Tempe Slashes Live Music Permit Fees to Boost Local Talent
In a bid to champion its storied live music legacy and support local businesses, Tempe has dramatically reduced its live music permitting fees. Previously set at $1,671, the one-time fee has been slashed to just $200, effective until March 1, 2024.
The city hopes the substantial discount will encourage more establishments to bring in musicians, enhancing the area’s entertainment options.
To benefit from the reduced fee, businesses must:
• Submit a Use Permit application, accompanied by a letter detailing the entertainment prospects and a site floor plan.

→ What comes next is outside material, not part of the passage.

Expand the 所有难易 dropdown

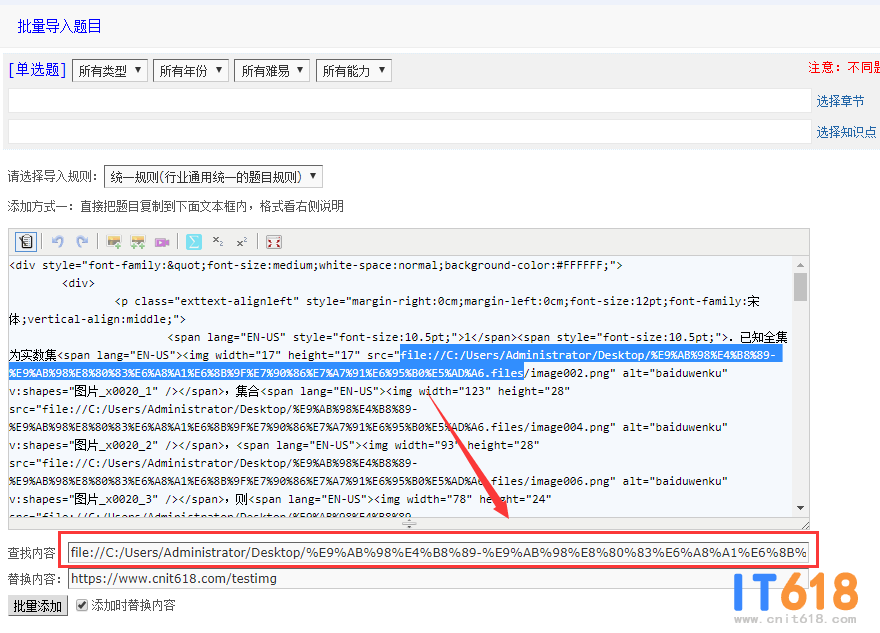(x=273, y=71)
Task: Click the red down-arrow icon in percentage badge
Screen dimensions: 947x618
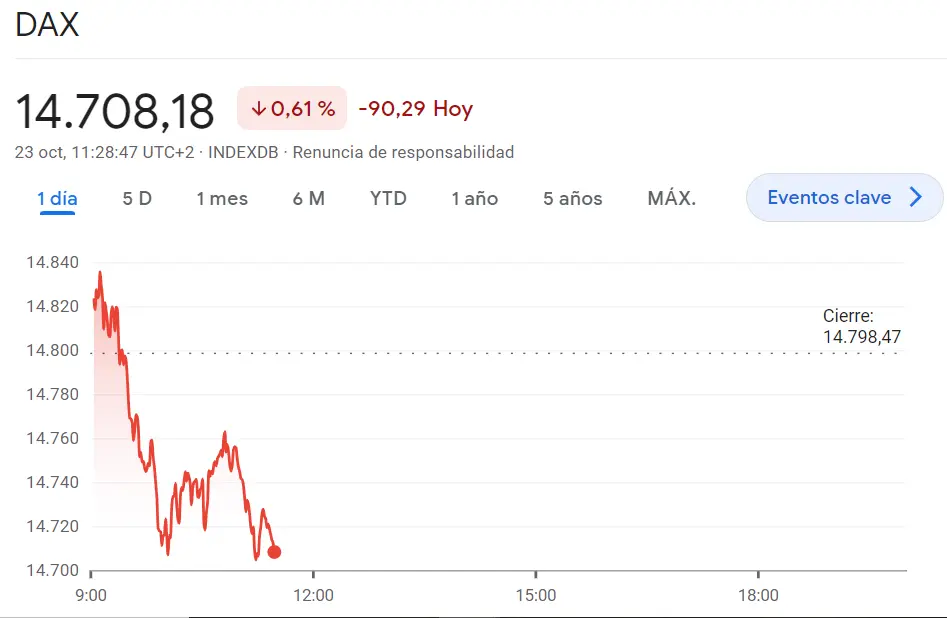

• Obtain approval from the Development Review Commission, a process that involves a public hearing.
• Remit the $200 fee upon approval.
For more details on this incentive, Tempe businesses can reach out to [email protected] or call 480-350-4311.
Chandler Pays Off Public Safety Pension Debt
The city of Chandler issued a $73 million payment to the Public Safety Personnel Retirement System (PSPRS) recently, marking the final payment of its unfunded pension obligation. Chandler has become the largest Arizona city to pay off this debt.
“We’ve made concerted efforts over several years to pay off our largest unfunded debt,” says Chandler Mayor Kevin Hartke. “Doing so has stabilized the pension system that is a critical benefit for first responders who have served our community and generated ongoing savings that we can apply toward needs in other areas.”
The Chandler City Council has previously allocated $125.2 million in additional one-time payments during the past seven years to pay down this unfunded obligation.
PSPRS has made various administrative and staffing changes, adopted more conservative actuarial assumptions, altered the actuarial anticipated rate of return and has thus required higher ongoing payroll contributions to stabilize the managed pension system after years of investment underperformance and actuarial flaws that contributed to the unfunded pension liability.
Chandler Fire Department Offers Free Emergency Preparedness Training to Residents in September
The Chandler Fire Department (CFD) is offering a free training course for Chandler residents who want to learn how to take care of themselves, their family, neighborhood, and community during an emergency or disaster. This Basic Community Emergency Response Team (CERT) training course provides community members with hands-on and classroom instruction over two consecutive Saturdays. Courses include fire safety, utility control, light search and rescue, basic medical care, and more.
This two-day self-preparedness training will be held on consecutive Saturdays, Sept. 16 and Sept. 23 from 8 a.m. to 5 p.m. both days. The classes will be conducted at the Chandler Public Safety Training Center, 3550 S. Dobson Rd. The training is free, but space is limited.
Training participants will learn about the types of hazards that might affect Chandler and examine the roles and responsibilities of various organizations within the community, such as police and fire departments, other government agencies, public utilities, and nonprofits. Constructing family emergency kits for home and vehicles is also a critical part of community preparedness.
“Some of the potential hazards we Arizonans can face are strong winds, flooding, heat waves, power outages and fires, along with the possibility of man-made threats,” says Chandler Battalion Chief Blas Minor. “Our goal is to give residents the tools, information, and coping skills they need to care for themselves and their families for up to 72 hours following a natural or man-made disaster.”
For more information about Chandler’s Basic CERT course, call 480-782-2120, or visit chandleraz.gov/residents/fire/safety-education/emergency-preparedness.
Tempe Awards Nearly $225,000 in Arts Funding
Photo courtesy of Cultural Coalition
A calendar full of exciting, inclusive arts and culture programs is coming this year thanks to a $225,000 investment from the city of Tempe. Tempe awarded 35 arts grants to nonprofit organizations and artists collectives to support a wide variety of activities, from theatre groups to musical performances to inventive arts events in unexpected spaces. Last year, the Tempe City Council increased its support of arts grants by 50%. The funding helps to ignite creative vibrancy, support capacity building for local organizations and grow connections among the community. An additional $75,000 will be distributed through more grant categories this fall.